View Session Statistics
Much like the previous pool view and user stats, this view shows us the same view or View user sessions. In the sample below you can see my test session that is shown in green for the chosen metric. You are able to choose from a list of metrics that you want to represent for the sessions. In this sample shown below, I’m looking a PCoIP session latency and my session has 111ms, which is still within the green rating. There is a sample legend just below the rating that shows what values would trigger a green, yellow, or red color.
Top Desktop VMs
This dashboard gives you a view into how different VMs are performing for some of the topic metrics. Each view is showing the top 15 or so VMs for the selected value. These views are highlighting VM health, CPU use, network use, and memory usage. This helps paint a picture of which VMs are consuming the most resources. This should help with identifying any VMs that stick out or just a view into what the average values are for your install.
Top View Sessions
From this dashboard we can get an idea of which user sessions are ranking in the top 15 for each metric. These views show us important statistics for latency, logon times, and PCoIP traffic.
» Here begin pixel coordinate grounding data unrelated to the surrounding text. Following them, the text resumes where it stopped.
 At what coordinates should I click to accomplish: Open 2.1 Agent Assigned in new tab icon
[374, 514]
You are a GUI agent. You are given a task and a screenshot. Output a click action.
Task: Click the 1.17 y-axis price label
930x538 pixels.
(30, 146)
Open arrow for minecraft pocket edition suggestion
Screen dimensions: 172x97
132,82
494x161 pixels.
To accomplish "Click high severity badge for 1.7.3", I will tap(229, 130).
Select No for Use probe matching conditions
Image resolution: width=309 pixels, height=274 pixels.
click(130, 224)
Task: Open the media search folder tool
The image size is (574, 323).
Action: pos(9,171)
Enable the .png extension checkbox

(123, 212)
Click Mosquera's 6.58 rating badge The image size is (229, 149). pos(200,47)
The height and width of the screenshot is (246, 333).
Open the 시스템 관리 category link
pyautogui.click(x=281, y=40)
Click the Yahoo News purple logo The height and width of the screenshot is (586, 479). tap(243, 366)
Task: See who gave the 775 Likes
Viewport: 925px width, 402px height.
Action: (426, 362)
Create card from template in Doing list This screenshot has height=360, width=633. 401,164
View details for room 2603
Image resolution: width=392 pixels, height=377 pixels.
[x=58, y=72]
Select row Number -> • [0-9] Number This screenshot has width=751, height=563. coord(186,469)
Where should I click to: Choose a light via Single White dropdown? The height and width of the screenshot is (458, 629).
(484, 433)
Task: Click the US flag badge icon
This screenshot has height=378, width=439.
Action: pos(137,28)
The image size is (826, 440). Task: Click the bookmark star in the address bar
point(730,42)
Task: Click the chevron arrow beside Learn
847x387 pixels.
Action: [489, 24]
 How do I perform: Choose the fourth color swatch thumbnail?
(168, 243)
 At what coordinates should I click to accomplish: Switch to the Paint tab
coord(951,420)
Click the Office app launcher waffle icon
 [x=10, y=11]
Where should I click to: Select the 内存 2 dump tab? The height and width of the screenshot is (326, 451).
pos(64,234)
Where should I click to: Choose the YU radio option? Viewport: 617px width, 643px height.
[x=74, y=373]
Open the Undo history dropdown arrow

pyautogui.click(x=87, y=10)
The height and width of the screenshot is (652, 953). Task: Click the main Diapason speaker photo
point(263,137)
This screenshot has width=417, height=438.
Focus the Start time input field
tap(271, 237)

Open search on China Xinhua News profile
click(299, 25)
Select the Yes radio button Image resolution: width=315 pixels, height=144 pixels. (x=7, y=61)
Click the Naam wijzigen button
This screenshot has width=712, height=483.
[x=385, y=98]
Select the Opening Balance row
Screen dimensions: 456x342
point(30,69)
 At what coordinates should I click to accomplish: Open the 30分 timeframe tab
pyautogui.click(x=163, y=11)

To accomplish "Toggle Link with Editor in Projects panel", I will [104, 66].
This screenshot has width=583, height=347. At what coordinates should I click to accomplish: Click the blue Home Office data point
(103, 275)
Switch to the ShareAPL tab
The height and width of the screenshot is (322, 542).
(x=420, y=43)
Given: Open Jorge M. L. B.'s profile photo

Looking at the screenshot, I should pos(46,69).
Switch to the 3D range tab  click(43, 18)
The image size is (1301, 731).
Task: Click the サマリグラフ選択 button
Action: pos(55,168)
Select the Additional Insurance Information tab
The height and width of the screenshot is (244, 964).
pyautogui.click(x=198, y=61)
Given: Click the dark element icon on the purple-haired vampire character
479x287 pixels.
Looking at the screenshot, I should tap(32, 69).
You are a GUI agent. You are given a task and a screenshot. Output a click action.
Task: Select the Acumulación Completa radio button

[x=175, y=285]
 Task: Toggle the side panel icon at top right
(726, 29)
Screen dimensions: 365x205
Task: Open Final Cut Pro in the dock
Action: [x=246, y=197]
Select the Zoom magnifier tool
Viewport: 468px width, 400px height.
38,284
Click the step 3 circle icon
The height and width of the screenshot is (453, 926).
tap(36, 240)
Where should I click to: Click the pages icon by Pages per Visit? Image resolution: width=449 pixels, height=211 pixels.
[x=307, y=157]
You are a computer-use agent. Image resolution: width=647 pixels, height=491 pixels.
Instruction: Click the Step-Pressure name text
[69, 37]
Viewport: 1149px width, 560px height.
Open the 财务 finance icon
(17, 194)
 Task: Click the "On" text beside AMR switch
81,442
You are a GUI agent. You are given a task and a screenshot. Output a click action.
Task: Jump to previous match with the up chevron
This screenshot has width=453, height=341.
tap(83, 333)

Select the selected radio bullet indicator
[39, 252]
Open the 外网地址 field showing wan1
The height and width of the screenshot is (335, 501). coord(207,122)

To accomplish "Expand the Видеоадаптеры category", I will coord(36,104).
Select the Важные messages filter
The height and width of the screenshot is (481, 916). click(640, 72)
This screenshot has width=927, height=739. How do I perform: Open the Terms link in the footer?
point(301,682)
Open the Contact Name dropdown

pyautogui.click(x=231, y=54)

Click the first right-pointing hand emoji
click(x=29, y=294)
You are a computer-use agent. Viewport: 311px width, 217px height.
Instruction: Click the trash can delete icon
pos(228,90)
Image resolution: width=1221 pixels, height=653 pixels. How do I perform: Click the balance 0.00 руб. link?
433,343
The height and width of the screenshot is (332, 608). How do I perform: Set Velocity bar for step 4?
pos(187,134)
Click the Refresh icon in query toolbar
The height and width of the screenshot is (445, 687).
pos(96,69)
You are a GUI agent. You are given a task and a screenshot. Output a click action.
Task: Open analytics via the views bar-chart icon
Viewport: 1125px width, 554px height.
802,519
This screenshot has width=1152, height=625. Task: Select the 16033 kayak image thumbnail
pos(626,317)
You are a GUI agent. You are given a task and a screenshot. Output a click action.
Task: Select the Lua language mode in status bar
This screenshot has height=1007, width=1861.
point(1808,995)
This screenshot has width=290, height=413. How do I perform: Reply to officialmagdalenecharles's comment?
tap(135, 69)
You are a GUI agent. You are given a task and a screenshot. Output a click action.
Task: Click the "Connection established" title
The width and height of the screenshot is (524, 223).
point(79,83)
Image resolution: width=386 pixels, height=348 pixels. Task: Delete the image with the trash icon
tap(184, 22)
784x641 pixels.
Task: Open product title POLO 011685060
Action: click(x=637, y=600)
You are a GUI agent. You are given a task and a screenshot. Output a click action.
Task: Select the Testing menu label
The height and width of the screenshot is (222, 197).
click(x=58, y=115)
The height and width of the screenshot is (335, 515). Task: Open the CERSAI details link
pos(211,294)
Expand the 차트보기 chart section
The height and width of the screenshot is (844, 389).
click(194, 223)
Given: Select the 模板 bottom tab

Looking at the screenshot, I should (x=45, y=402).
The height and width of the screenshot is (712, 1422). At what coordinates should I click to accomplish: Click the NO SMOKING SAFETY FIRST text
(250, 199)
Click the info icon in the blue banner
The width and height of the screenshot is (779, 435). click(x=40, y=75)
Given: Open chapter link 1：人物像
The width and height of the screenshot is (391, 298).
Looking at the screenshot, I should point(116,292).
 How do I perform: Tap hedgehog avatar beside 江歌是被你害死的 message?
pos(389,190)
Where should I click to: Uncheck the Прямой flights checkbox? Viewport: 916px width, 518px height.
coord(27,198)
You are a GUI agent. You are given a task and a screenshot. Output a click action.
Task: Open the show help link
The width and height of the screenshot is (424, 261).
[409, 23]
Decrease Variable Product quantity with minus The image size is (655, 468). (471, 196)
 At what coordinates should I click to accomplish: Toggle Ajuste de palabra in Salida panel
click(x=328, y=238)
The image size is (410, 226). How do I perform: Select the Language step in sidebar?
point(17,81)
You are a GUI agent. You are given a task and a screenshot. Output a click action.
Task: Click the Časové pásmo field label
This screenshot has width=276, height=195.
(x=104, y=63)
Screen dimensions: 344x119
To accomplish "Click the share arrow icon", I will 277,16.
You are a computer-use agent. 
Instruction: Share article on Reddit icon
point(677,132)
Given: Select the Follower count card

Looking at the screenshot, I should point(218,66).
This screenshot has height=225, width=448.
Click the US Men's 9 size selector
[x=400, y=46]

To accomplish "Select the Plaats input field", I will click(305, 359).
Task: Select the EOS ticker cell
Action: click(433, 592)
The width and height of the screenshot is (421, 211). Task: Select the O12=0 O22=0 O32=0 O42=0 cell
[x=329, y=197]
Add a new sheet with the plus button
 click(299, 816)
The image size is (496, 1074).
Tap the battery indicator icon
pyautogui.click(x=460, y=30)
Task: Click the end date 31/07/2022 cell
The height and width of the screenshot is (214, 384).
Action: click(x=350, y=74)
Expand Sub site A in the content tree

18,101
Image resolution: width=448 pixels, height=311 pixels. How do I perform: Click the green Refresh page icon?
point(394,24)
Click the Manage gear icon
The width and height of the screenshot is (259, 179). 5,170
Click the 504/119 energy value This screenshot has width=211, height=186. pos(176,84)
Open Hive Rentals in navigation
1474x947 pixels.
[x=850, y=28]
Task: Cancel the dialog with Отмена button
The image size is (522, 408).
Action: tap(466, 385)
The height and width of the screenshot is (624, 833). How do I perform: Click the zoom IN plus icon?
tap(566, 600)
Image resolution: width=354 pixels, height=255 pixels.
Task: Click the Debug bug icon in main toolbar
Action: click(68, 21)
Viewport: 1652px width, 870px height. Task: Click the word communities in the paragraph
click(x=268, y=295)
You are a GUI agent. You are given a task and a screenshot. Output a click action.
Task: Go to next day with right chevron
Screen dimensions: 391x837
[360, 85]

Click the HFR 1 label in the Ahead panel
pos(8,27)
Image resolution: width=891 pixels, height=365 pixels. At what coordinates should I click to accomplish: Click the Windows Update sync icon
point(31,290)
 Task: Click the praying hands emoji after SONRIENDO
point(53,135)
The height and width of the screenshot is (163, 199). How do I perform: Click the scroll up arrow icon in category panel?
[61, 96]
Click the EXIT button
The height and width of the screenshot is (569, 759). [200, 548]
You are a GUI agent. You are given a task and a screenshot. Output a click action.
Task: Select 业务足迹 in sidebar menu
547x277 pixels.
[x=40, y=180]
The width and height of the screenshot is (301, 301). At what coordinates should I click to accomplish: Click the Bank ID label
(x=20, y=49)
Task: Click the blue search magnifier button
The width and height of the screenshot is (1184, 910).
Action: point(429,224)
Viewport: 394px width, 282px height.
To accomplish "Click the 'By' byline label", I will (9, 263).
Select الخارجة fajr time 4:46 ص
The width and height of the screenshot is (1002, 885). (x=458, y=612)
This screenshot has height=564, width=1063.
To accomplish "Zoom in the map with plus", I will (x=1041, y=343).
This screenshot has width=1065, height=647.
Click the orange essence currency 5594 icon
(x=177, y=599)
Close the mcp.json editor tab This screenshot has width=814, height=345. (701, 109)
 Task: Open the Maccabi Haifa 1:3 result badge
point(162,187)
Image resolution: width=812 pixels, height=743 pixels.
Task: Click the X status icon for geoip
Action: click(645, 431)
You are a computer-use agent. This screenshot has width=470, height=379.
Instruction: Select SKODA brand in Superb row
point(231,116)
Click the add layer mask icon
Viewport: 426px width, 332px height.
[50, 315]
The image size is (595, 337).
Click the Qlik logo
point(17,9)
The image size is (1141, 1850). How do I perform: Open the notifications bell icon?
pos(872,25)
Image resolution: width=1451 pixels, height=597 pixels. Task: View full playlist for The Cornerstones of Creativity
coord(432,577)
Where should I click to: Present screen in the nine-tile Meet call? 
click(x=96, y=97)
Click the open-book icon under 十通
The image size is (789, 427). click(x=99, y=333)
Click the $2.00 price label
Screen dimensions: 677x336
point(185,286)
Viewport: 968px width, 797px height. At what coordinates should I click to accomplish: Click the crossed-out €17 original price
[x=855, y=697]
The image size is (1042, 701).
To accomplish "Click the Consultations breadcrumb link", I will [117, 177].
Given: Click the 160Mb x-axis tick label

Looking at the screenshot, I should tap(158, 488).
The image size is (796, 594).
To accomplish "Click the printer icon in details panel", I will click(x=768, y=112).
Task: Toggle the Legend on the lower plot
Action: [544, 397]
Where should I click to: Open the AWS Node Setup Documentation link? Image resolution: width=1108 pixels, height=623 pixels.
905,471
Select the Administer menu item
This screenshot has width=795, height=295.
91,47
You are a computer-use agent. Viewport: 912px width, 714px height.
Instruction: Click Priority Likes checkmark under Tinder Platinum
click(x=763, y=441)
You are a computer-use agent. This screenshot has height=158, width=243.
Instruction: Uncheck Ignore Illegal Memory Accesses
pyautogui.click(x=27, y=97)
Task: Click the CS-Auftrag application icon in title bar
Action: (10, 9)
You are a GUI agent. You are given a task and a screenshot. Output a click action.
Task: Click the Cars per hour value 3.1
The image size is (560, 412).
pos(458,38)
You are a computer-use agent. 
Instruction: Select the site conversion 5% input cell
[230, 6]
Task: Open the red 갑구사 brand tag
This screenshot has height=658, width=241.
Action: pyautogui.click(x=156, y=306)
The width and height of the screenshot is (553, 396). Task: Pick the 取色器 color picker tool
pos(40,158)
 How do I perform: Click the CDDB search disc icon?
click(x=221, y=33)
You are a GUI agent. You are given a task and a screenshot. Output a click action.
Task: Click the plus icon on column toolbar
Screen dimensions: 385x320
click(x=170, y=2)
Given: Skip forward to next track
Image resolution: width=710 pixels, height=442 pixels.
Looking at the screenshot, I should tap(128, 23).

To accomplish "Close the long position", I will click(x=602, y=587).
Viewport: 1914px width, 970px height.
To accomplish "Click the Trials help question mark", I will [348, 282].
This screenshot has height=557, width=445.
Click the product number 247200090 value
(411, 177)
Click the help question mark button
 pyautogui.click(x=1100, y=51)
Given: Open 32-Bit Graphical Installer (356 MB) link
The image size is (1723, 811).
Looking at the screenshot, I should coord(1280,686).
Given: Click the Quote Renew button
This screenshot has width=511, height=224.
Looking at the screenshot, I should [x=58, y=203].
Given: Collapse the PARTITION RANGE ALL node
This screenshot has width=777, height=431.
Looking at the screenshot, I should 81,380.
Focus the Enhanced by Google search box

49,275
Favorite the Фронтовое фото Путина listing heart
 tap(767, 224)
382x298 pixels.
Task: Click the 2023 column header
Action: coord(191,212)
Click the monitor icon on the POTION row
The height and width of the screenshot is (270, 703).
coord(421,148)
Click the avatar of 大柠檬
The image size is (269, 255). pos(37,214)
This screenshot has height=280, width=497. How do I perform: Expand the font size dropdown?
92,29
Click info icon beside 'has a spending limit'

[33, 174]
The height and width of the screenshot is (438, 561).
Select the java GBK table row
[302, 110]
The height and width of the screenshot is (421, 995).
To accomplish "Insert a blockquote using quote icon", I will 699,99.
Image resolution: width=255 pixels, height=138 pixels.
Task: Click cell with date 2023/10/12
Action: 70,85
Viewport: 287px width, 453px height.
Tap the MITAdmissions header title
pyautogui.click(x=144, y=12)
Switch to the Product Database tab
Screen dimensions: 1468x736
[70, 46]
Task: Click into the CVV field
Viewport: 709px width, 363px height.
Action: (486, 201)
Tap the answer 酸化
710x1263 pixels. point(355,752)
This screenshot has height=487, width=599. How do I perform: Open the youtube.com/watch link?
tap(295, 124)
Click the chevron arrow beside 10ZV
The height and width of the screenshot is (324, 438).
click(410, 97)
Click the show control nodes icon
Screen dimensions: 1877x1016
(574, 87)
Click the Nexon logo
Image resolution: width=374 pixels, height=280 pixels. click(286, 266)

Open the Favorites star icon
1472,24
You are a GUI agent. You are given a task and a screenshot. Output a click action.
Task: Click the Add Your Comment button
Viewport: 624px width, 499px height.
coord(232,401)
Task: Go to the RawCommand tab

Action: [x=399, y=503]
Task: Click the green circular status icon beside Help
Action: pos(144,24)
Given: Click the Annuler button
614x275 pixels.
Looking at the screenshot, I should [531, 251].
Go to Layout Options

vSphere Infrastructure Performance
The previous sections have heavily focused on users sessions and desktop VMs. Under all that is the vSphere infrastructure that everything is running on, so we need to monitor this in the same way. This dashboard gives use the traditional vCOPs look into how our vCenter and vSphere resources are performing.
From here we can see, for example, if a particular host or datastore is being worked harder than others. We can then take action to mitigate the issue or find the root cause into why the work is not being evenly distributed.
View Infrastructure Performance
Similar to the previous vSphere section, this dashboard gives us a look at the Horizon View infrastructure items. On this dashboard we can see how our Horizon View servers, security servers, pods, etc. are performing. In my example below I have highlighted a single desktop that is rated yellow and the panel on the right is showing specific details about the desktop.
View VM Utilization
Last up here is another dashboard that shows us the top 25 VMs for each of the metrics listed. Another helpful way to see who is working the hardest or consuming the most resources. These can help you collect data on your install to report to management or use for scaling the environment for expected growth.